Task:
Your task is to copy all of the data exactly.
* * *
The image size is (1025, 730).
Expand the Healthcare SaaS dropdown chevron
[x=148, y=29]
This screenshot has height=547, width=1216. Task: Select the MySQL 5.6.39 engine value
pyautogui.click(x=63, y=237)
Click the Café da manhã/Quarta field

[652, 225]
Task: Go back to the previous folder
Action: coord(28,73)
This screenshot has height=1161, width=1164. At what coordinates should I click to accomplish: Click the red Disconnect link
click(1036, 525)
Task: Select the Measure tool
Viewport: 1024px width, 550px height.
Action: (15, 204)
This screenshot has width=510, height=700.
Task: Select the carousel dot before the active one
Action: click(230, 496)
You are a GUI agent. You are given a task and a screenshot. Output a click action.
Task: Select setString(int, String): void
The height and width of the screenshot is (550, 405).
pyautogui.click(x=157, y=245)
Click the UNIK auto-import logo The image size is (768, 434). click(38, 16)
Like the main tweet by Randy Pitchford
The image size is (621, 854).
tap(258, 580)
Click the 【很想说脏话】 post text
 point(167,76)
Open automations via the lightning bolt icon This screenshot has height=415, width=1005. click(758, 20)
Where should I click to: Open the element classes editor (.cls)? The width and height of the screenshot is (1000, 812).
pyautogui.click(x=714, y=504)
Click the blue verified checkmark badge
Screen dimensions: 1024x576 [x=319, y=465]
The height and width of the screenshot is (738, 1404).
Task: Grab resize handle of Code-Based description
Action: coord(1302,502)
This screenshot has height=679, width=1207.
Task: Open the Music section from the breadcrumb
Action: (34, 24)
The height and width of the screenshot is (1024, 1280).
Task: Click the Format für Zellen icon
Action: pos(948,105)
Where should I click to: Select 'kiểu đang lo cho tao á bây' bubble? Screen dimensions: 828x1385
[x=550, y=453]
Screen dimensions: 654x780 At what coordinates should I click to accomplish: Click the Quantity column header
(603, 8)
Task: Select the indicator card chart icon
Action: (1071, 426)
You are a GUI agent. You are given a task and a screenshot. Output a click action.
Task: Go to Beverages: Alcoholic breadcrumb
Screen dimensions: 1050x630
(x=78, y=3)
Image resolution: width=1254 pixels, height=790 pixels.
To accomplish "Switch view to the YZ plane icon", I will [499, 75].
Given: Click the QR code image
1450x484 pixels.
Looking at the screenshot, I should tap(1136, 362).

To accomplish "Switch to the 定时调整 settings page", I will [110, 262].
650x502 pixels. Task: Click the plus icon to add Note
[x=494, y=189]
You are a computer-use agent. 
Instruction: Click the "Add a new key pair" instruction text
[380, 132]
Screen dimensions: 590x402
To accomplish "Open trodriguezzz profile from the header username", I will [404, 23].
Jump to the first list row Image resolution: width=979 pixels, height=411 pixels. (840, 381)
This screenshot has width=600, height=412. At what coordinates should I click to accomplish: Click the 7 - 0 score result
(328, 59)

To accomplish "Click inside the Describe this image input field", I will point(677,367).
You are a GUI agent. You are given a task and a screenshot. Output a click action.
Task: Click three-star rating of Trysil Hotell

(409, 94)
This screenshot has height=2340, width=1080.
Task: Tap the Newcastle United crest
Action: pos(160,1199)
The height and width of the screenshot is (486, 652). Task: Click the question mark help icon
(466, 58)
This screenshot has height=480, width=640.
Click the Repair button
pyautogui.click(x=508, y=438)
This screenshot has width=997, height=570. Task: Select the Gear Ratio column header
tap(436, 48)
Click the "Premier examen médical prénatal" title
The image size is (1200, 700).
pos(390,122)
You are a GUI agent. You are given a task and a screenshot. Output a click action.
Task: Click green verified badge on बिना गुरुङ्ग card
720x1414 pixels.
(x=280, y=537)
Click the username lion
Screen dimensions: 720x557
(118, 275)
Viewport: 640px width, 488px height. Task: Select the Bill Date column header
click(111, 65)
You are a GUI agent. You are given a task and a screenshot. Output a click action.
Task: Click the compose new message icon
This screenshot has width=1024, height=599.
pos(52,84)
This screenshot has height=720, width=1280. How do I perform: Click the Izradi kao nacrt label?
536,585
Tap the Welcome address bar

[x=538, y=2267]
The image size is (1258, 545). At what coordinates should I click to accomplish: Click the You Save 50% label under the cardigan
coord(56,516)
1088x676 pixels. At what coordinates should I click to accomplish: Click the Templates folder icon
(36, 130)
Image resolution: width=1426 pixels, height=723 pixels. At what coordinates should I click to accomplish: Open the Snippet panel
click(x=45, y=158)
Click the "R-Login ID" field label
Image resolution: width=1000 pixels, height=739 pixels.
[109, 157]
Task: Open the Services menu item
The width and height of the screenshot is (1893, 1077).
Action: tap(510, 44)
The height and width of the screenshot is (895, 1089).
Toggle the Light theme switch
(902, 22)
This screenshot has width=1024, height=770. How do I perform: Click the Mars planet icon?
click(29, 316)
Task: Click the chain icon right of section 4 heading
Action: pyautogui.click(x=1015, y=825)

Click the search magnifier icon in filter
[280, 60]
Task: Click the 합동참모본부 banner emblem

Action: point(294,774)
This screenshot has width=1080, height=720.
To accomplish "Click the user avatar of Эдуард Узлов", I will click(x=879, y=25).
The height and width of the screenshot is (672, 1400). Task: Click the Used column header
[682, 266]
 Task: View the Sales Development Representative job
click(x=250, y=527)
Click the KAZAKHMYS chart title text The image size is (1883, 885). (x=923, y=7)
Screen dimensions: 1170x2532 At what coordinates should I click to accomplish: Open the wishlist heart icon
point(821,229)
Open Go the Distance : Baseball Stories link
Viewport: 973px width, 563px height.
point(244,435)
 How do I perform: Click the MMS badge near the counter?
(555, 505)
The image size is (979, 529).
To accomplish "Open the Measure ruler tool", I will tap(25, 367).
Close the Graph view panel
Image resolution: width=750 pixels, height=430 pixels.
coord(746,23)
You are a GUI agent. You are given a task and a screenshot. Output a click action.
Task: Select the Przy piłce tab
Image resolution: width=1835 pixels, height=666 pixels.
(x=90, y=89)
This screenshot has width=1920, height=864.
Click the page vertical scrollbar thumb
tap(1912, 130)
* * *
Exercise result:
The image size is (1025, 730).
Expand the Healthcare SaaS dropdown chevron
[x=148, y=29]
This screenshot has height=547, width=1216. Task: Select the MySQL 5.6.39 engine value
pyautogui.click(x=63, y=237)
Click the Café da manhã/Quarta field

[652, 225]
Task: Go back to the previous folder
Action: coord(28,73)
This screenshot has height=1161, width=1164. At what coordinates should I click to accomplish: Click the red Disconnect link
click(1036, 525)
Task: Select the Measure tool
Viewport: 1024px width, 550px height.
Action: (15, 204)
This screenshot has width=510, height=700.
Task: Select the carousel dot before the active one
Action: click(230, 496)
You are a GUI agent. You are given a task and a screenshot. Output a click action.
Task: Select setString(int, String): void
The height and width of the screenshot is (550, 405).
pyautogui.click(x=157, y=245)
Click the UNIK auto-import logo The image size is (768, 434). click(38, 16)
Like the main tweet by Randy Pitchford
The image size is (621, 854).
tap(258, 580)
Click the 【很想说脏话】 post text
 point(167,76)
Open automations via the lightning bolt icon This screenshot has height=415, width=1005. click(758, 20)
Where should I click to: Open the element classes editor (.cls)? The width and height of the screenshot is (1000, 812).
pyautogui.click(x=714, y=504)
Click the blue verified checkmark badge
Screen dimensions: 1024x576 [x=319, y=465]
The height and width of the screenshot is (738, 1404).
Task: Grab resize handle of Code-Based description
Action: coord(1302,502)
This screenshot has height=679, width=1207.
Task: Open the Music section from the breadcrumb
Action: (34, 24)
The height and width of the screenshot is (1024, 1280).
Task: Click the Format für Zellen icon
Action: pos(948,105)
Where should I click to: Select 'kiểu đang lo cho tao á bây' bubble? Screen dimensions: 828x1385
[x=550, y=453]
Screen dimensions: 654x780 At what coordinates should I click to accomplish: Click the Quantity column header
(603, 8)
Task: Select the indicator card chart icon
Action: (1071, 426)
You are a GUI agent. You are given a task and a screenshot. Output a click action.
Task: Go to Beverages: Alcoholic breadcrumb
Screen dimensions: 1050x630
(x=78, y=3)
Image resolution: width=1254 pixels, height=790 pixels.
To accomplish "Switch view to the YZ plane icon", I will [499, 75].
Given: Click the QR code image
1450x484 pixels.
Looking at the screenshot, I should tap(1136, 362).

To accomplish "Switch to the 定时调整 settings page", I will [110, 262].
650x502 pixels. Task: Click the plus icon to add Note
[x=494, y=189]
You are a computer-use agent. 
Instruction: Click the "Add a new key pair" instruction text
[380, 132]
Screen dimensions: 590x402
To accomplish "Open trodriguezzz profile from the header username", I will [404, 23].
Jump to the first list row Image resolution: width=979 pixels, height=411 pixels. (840, 381)
This screenshot has width=600, height=412. At what coordinates should I click to accomplish: Click the 7 - 0 score result
(328, 59)

To accomplish "Click inside the Describe this image input field", I will point(677,367).
You are a GUI agent. You are given a task and a screenshot. Output a click action.
Task: Click three-star rating of Trysil Hotell

(409, 94)
This screenshot has height=2340, width=1080.
Task: Tap the Newcastle United crest
Action: pos(160,1199)
The height and width of the screenshot is (486, 652). Task: Click the question mark help icon
(466, 58)
This screenshot has height=480, width=640.
Click the Repair button
pyautogui.click(x=508, y=438)
This screenshot has width=997, height=570. Task: Select the Gear Ratio column header
tap(436, 48)
Click the "Premier examen médical prénatal" title
The image size is (1200, 700).
pos(390,122)
You are a GUI agent. You are given a task and a screenshot. Output a click action.
Task: Click green verified badge on बिना गुरुङ्ग card
720x1414 pixels.
(x=280, y=537)
Click the username lion
Screen dimensions: 720x557
(118, 275)
Viewport: 640px width, 488px height. Task: Select the Bill Date column header
click(111, 65)
You are a GUI agent. You are given a task and a screenshot. Output a click action.
Task: Click the compose new message icon
This screenshot has width=1024, height=599.
pos(52,84)
This screenshot has height=720, width=1280. How do I perform: Click the Izradi kao nacrt label?
536,585
Tap the Welcome address bar

[x=538, y=2267]
The image size is (1258, 545). At what coordinates should I click to accomplish: Click the You Save 50% label under the cardigan
coord(56,516)
1088x676 pixels. At what coordinates should I click to accomplish: Click the Templates folder icon
(36, 130)
Image resolution: width=1426 pixels, height=723 pixels. At what coordinates should I click to accomplish: Open the Snippet panel
click(x=45, y=158)
Click the "R-Login ID" field label
Image resolution: width=1000 pixels, height=739 pixels.
[109, 157]
Task: Open the Services menu item
The width and height of the screenshot is (1893, 1077).
Action: tap(510, 44)
The height and width of the screenshot is (895, 1089).
Toggle the Light theme switch
(902, 22)
This screenshot has width=1024, height=770. How do I perform: Click the Mars planet icon?
click(29, 316)
Task: Click the chain icon right of section 4 heading
Action: pyautogui.click(x=1015, y=825)

Click the search magnifier icon in filter
[280, 60]
Task: Click the 합동참모본부 banner emblem

Action: point(294,774)
This screenshot has width=1080, height=720.
To accomplish "Click the user avatar of Эдуард Узлов", I will click(x=879, y=25).
The height and width of the screenshot is (672, 1400). Task: Click the Used column header
[682, 266]
 Task: View the Sales Development Representative job
click(x=250, y=527)
Click the KAZAKHMYS chart title text The image size is (1883, 885). (x=923, y=7)
Screen dimensions: 1170x2532 At what coordinates should I click to accomplish: Open the wishlist heart icon
point(821,229)
Open Go the Distance : Baseball Stories link
Viewport: 973px width, 563px height.
point(244,435)
 How do I perform: Click the MMS badge near the counter?
(555, 505)
The image size is (979, 529).
To accomplish "Open the Measure ruler tool", I will tap(25, 367).
Close the Graph view panel
Image resolution: width=750 pixels, height=430 pixels.
coord(746,23)
You are a GUI agent. You are given a task and a screenshot. Output a click action.
Task: Select the Przy piłce tab
Image resolution: width=1835 pixels, height=666 pixels.
(x=90, y=89)
This screenshot has width=1920, height=864.
Click the page vertical scrollbar thumb
tap(1912, 130)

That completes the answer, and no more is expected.